:: SOURCE PASSAGE ::

Under the EAJA, a “prevailing party” in any civil action brought by or against the United
States, “including proceedings for judicial review of agency action,” is entitled to recover
reasonable fees and expenses incurred in the proceeding. 28 U.S.C. § 2412(d)(1)(A). The
prevailing party is not entitled to such fees and expenses, however, if the Court finds that the
position of the United States was “substantially justified.” Id. In this case, the parties agree that
Plaintiff is a “prevailing party” entitled to attorney’s fees under the EAJA, and the Government
does not contest that the position of the United States was not “substantially justified.” The
parties do dispute, however, the reasonableness of the number of hours of work claimed by
Plaintiff’s counsel. In his amended EAJA petition and reply, Plaintiff claims that his counsel is
entitled to a discounted award of $21,940.03 in compensation for 148.90 hours of attorney work,
for 2.10 hours of paralegal work at a rate of $154 per hour in 2015, and for 2.83 hours of
paralegal work at a rate of $157 per hour in 2016. Defendant opposes Plaintiff’s request, arguing
that the total hours claimed by Plaintiff’s counsel are excessive. Defendant contends, among
other things, that the time spent by Plaintiff’s counsel preparing a response to Defendant’s
motion for summary judgment (or “reply brief”) is excessive. Defendant maintains that the
Court instead should award attorney’s fees in the amount of $7000. In reply, Plaintiff contends
that Defendant’s proposal is “absurd” and “ridiculous.”

:::
:: DATA LINES ::

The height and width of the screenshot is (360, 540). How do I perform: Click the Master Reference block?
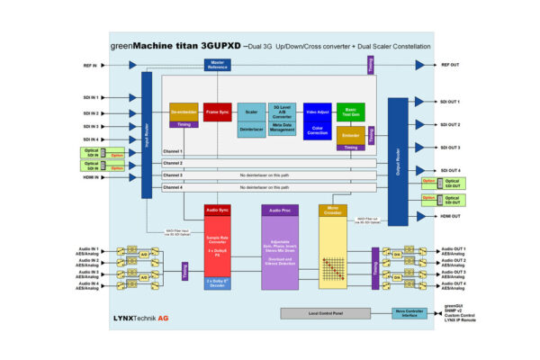tap(218, 65)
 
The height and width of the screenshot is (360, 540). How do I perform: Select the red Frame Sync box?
tap(218, 112)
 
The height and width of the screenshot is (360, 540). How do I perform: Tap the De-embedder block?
tap(184, 112)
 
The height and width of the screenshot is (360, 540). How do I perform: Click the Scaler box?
tap(252, 112)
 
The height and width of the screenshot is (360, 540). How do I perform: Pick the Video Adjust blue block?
tap(317, 112)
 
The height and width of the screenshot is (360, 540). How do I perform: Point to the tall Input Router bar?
tap(147, 135)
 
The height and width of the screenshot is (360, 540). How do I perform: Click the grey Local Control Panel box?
tap(321, 313)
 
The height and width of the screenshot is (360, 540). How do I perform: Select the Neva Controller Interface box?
tap(410, 313)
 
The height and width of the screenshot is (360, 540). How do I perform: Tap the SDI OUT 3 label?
tap(451, 148)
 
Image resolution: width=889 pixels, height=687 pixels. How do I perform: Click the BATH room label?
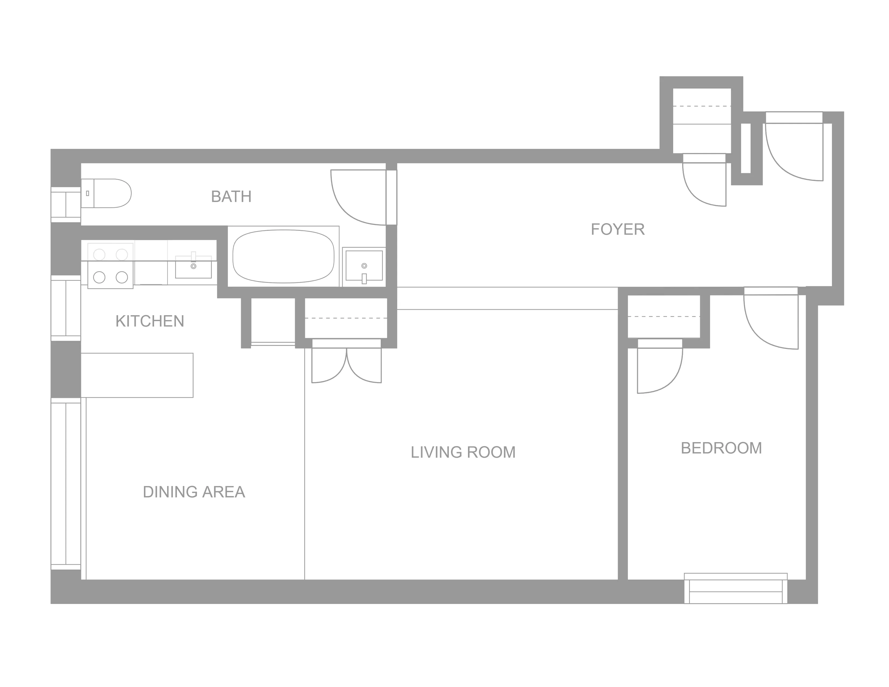point(231,197)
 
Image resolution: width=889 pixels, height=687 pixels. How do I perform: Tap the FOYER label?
point(617,230)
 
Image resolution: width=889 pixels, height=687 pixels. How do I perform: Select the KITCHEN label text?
point(150,321)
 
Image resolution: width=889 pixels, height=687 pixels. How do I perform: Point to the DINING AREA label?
point(194,492)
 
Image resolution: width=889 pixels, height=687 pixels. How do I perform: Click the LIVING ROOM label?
point(463,452)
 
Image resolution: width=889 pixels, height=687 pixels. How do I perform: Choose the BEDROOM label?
point(721,448)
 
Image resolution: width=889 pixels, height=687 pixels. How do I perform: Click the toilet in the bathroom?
point(106,193)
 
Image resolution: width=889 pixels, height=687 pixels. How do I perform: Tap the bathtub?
point(283,256)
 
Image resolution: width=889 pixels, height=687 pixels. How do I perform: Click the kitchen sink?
point(193,266)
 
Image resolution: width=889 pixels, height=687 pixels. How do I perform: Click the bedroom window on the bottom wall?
point(735,588)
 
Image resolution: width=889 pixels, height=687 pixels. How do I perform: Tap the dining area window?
point(66,484)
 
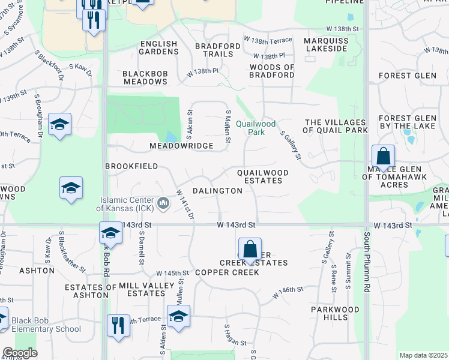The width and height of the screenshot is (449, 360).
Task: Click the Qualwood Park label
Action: (255, 128)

:::

**PROBLEM TO WORK ON:** Can you resume the passage above about the EAJA attorney's fee dispute, continuing on from its final sentence?

**ANSWER TO THE TASK:**
Once the district court determines that plaintiffs have met the threshold
conditions for an award of fees and costs under the EAJA, the district court must
undertake the “task of determining what fee is reasonable.” “A request for
attorney’s fees should not result in a second major litigation. Ideally, of course,
litigants will settle the amount of a fee.” However, “[w]here settlement is not
possible, the fee applicant bears the burden of establishing entitlement to an
award and documenting the appropriate hours expended.” Counsel “should
submit evidence supporting the hours worked,” and exercise “‘billing judgment’”
with respect to hours worked. “Hours that are not properly billed to one’s client
also are not properly billed to one’s adversary pursuant to statutory authority.”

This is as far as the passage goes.